Considering all specia" cases not needed. Writing XPATH is as funny as writing regular expressions, but both work, and additional higher level API function are possible, but it is a first step.

It would be better to make the xml column of tyle xml, not text - the header stufs is the main hurdle I see. The xml column can be read as text without any changes; the following works.

SELECT xxml from submission_defs
where submission_defs."formDefId" = 7

Matthew_White · October 2, 2020, 4:53pm

@LN just wrote up a detailed description of our thinking around what Central can offer in terms of data analysis. I wanted to highlight a couple of paragraphs that I think are especially relevant to this topic:

ODK Central clarifications required

One of the early decisions we made was to store incoming form submissions as XML blobs rather than splitting them into database tables as Aggregate does. This is a decision that we did not make lightly. It has helped our small team make quicker progress and has ensured speed and stability as submissions come in. We learned from Aggregate and other systems that splitting records is a big source of code complexity, bugs, and performance bottlenecks.

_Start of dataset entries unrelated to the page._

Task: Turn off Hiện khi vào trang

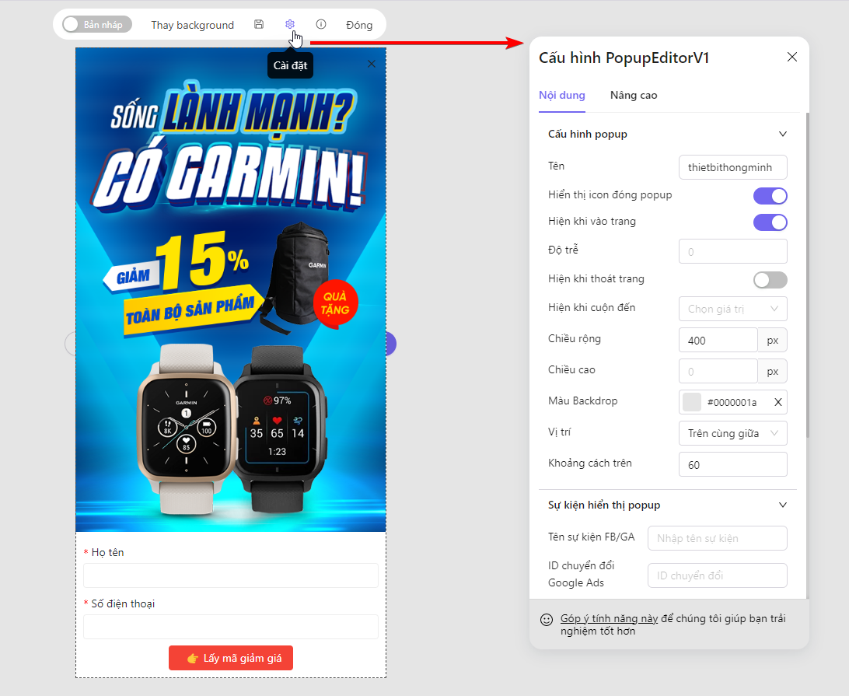Action: pyautogui.click(x=770, y=222)
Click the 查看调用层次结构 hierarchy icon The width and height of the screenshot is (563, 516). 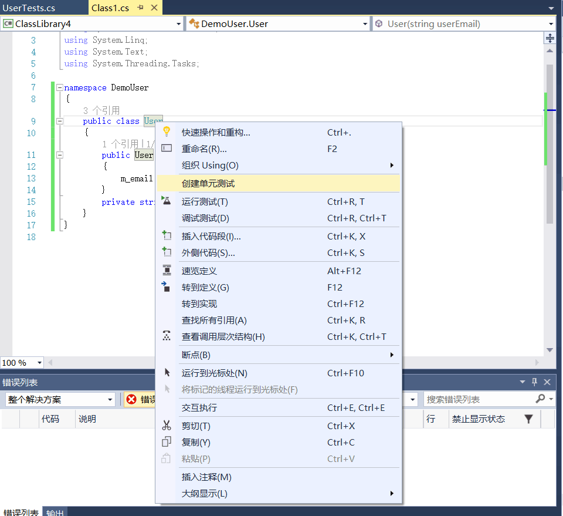[167, 336]
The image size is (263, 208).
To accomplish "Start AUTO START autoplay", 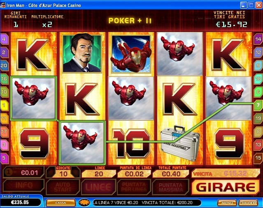I will 63,187.
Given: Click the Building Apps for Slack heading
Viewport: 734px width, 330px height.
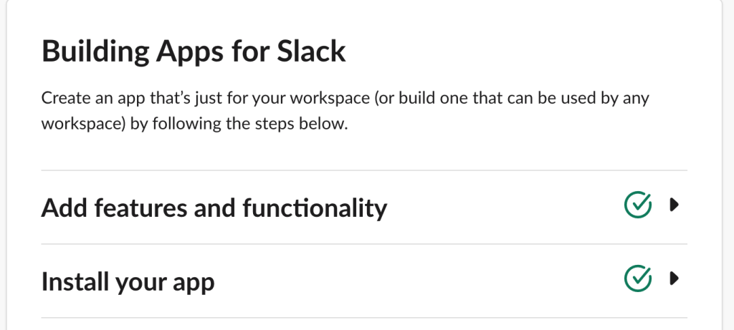Looking at the screenshot, I should pos(194,51).
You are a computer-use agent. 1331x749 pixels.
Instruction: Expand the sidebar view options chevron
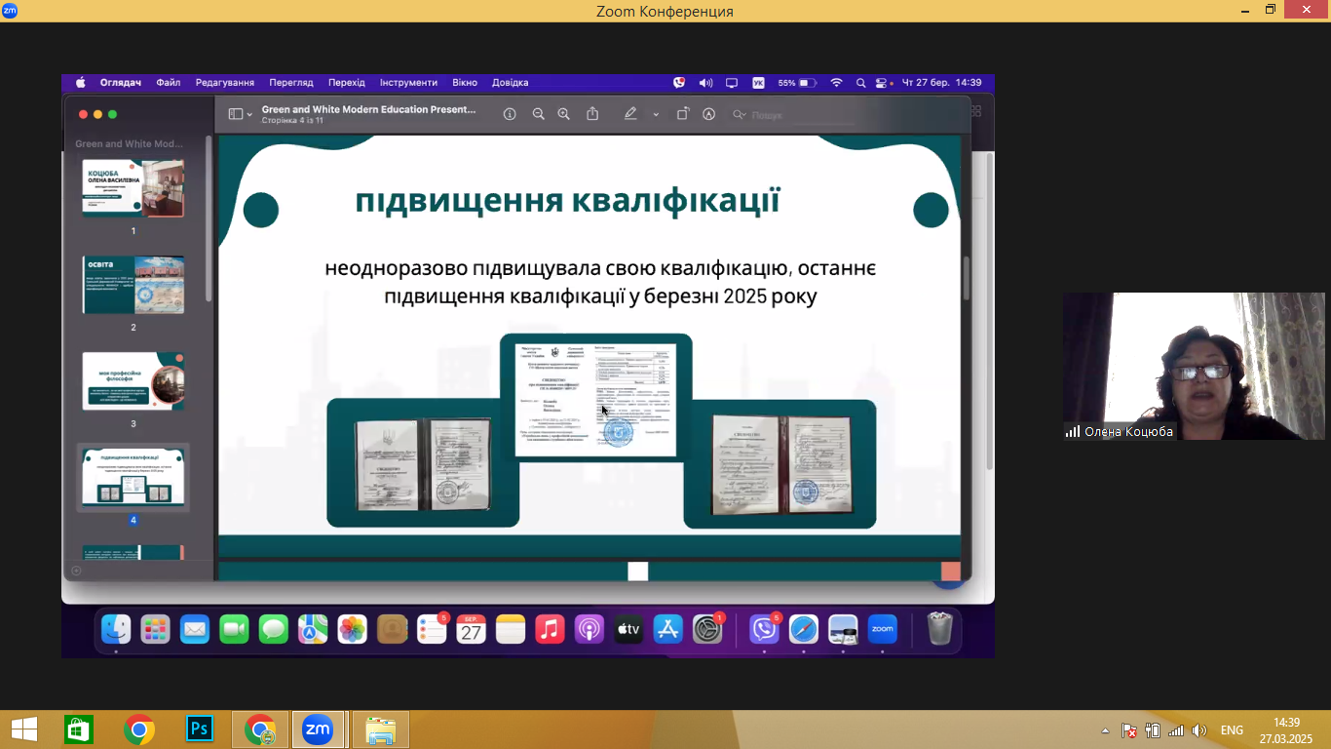coord(249,115)
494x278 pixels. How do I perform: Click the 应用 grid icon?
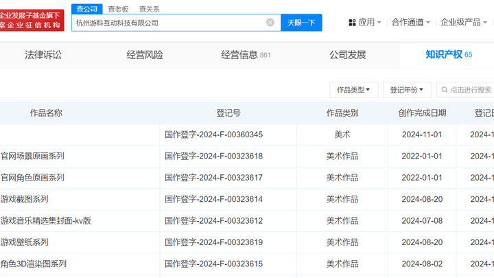click(352, 23)
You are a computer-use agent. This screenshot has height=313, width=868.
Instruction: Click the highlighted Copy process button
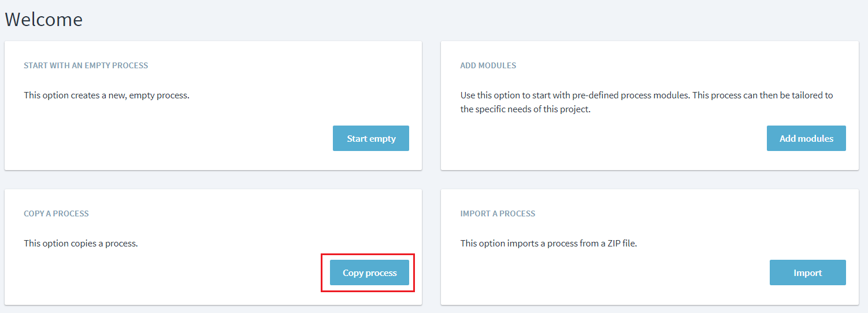point(369,273)
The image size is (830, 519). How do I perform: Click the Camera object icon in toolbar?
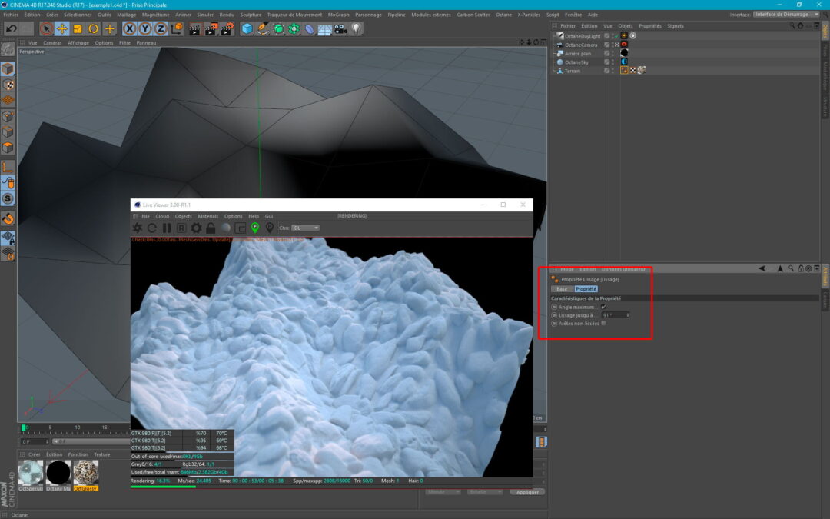340,28
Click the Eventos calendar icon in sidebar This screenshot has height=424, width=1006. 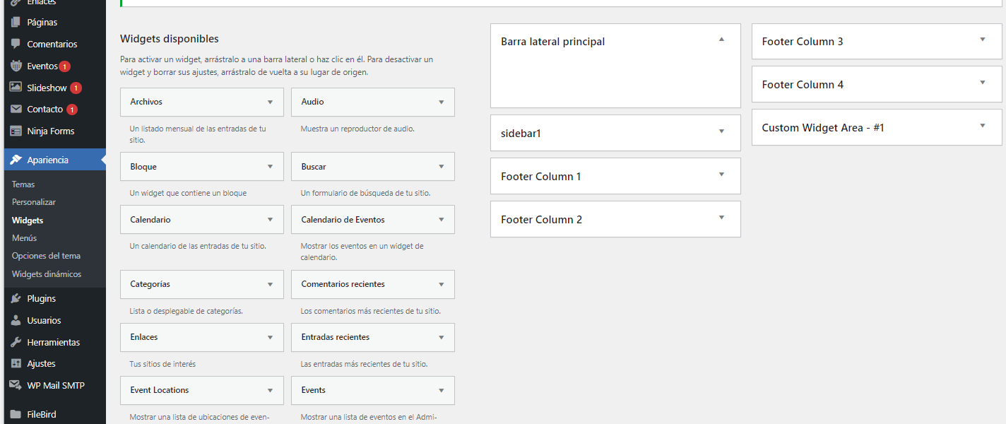[x=16, y=66]
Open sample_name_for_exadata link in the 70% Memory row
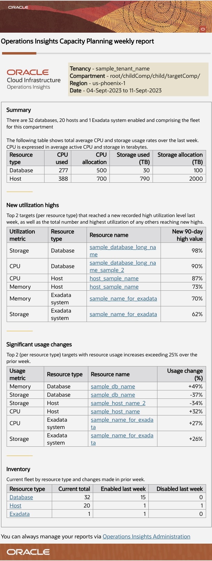212x561 pixels. click(123, 298)
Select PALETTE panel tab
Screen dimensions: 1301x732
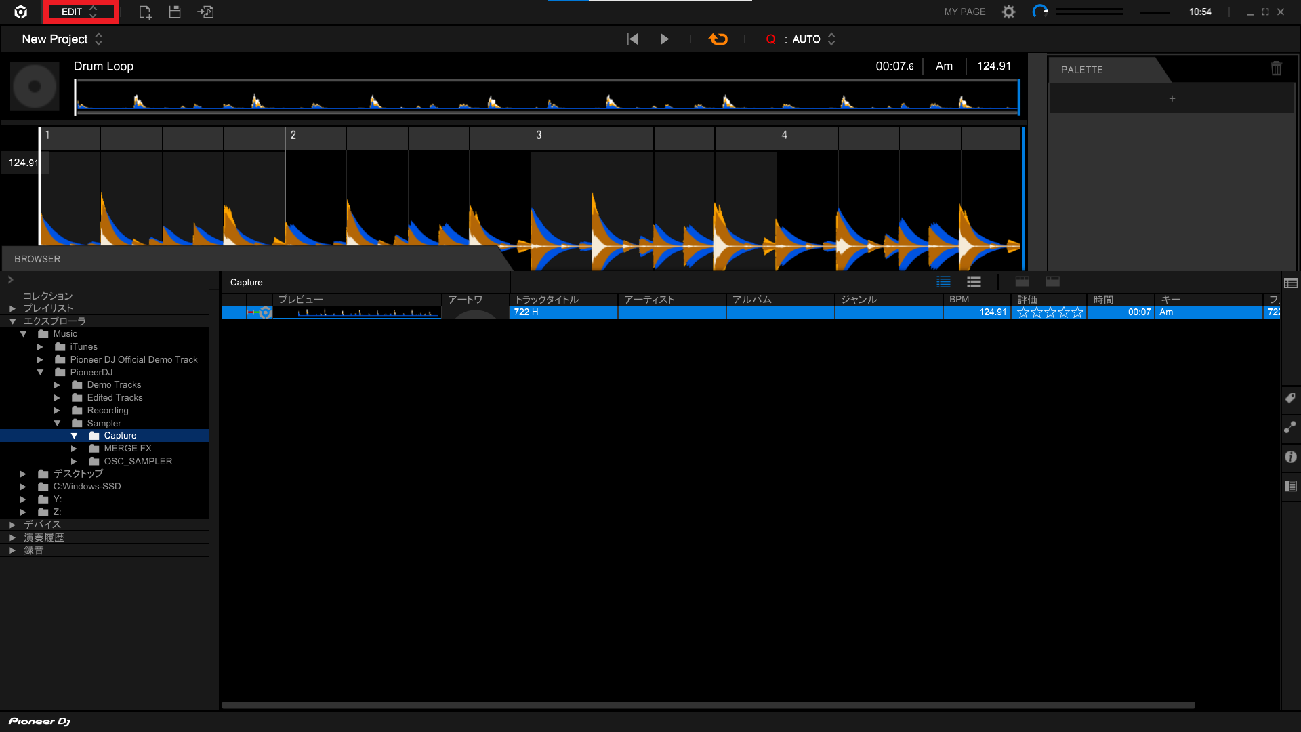(x=1081, y=70)
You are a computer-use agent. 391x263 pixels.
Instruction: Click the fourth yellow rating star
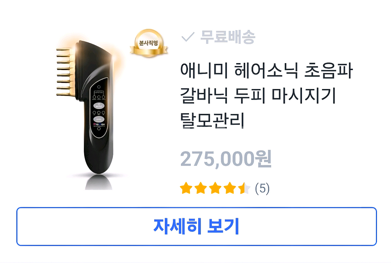[x=229, y=188]
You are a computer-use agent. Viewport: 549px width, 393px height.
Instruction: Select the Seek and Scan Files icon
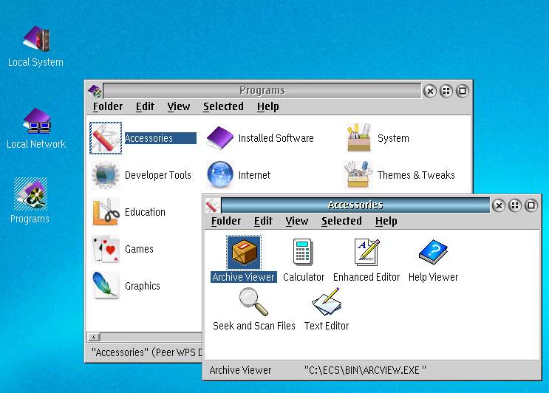click(x=253, y=301)
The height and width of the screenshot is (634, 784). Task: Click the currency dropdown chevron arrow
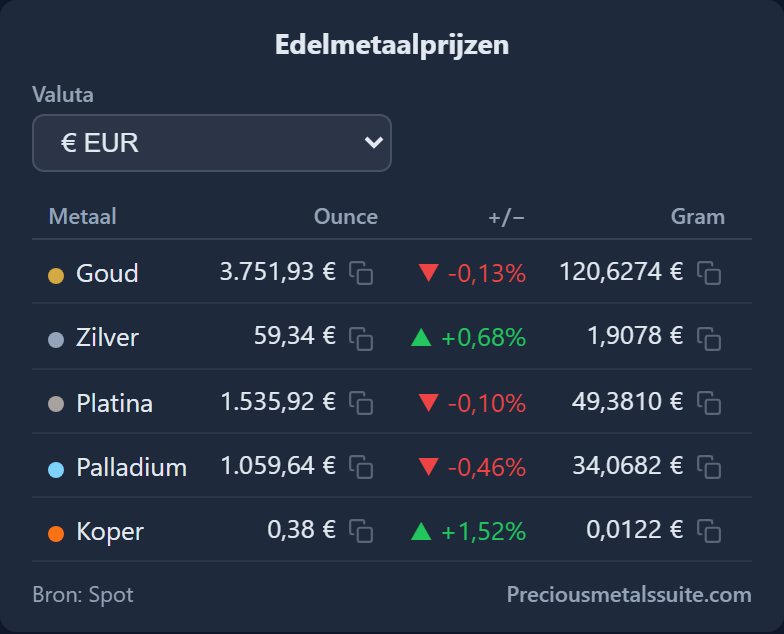click(374, 142)
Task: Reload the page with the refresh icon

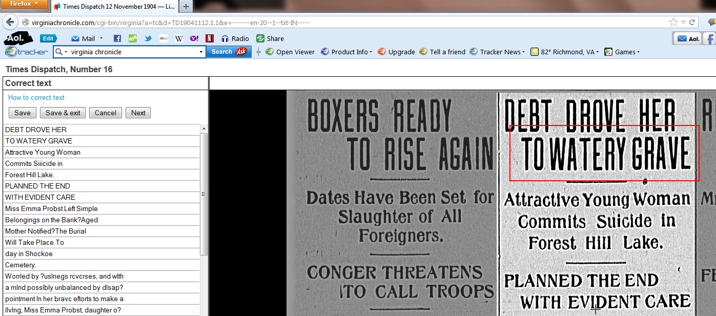Action: 692,23
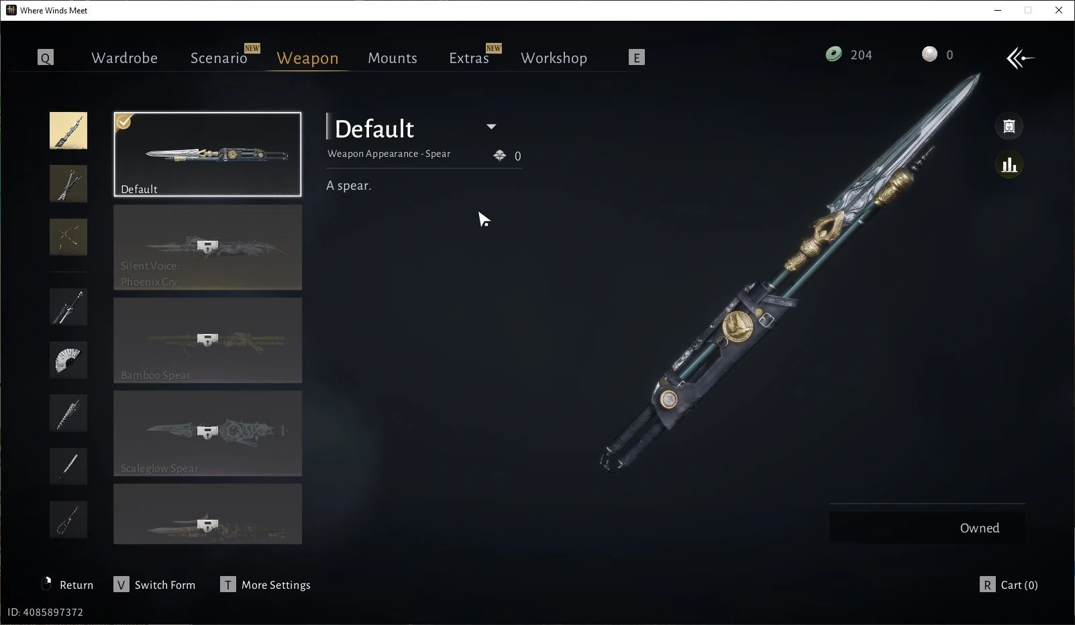This screenshot has width=1075, height=625.
Task: Select the rope dart weapon category icon
Action: pos(68,520)
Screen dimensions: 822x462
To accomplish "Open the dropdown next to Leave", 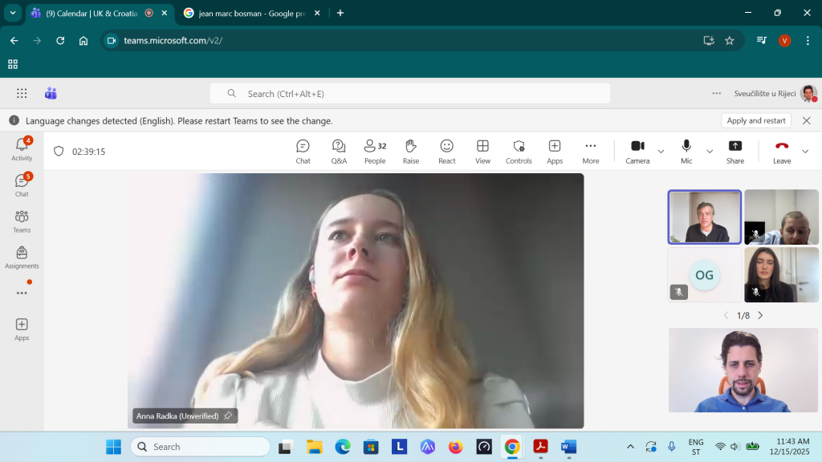I will coord(805,151).
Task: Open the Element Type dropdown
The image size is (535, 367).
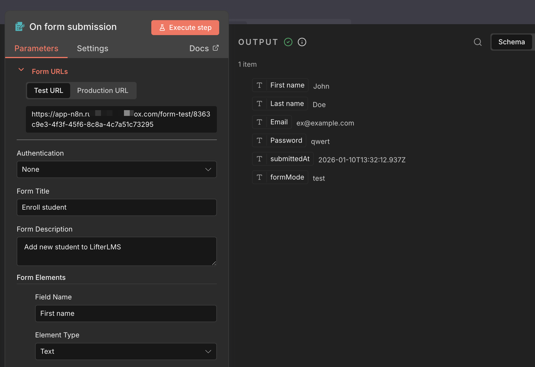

The tradeoff is that this limits the analysis that can be done directly on Central -- the data is not organized for any kind of fast operations across the dataset. Additional implications are that directly connecting to the Central database for analysis is not practical and that we don't provide a performant API for open-ended data querying. … [W]hat we learned from Aggregate is that most people need to rely on external tools for analysis anyway.

I also wanted to link to What's coming in Central over the next few years, which discusses future directions for Central.

@dmenne, I'm realizing that your example may relate to ongoing discussions around entity-based data collection. It seems possible that entity-based data collection would simplify your workflow. Related to that is this section from @LN's post:

Matthew_White · October 2, 2020, 5:01pm

@Vinod_Rathore, have you explored the Central OData feed? This allows you to connect Central to tools like Excel or Power BI. You should be able to filter the data within those tools. For example, I think each district supervisor could use the same OData feed, but apply different filters.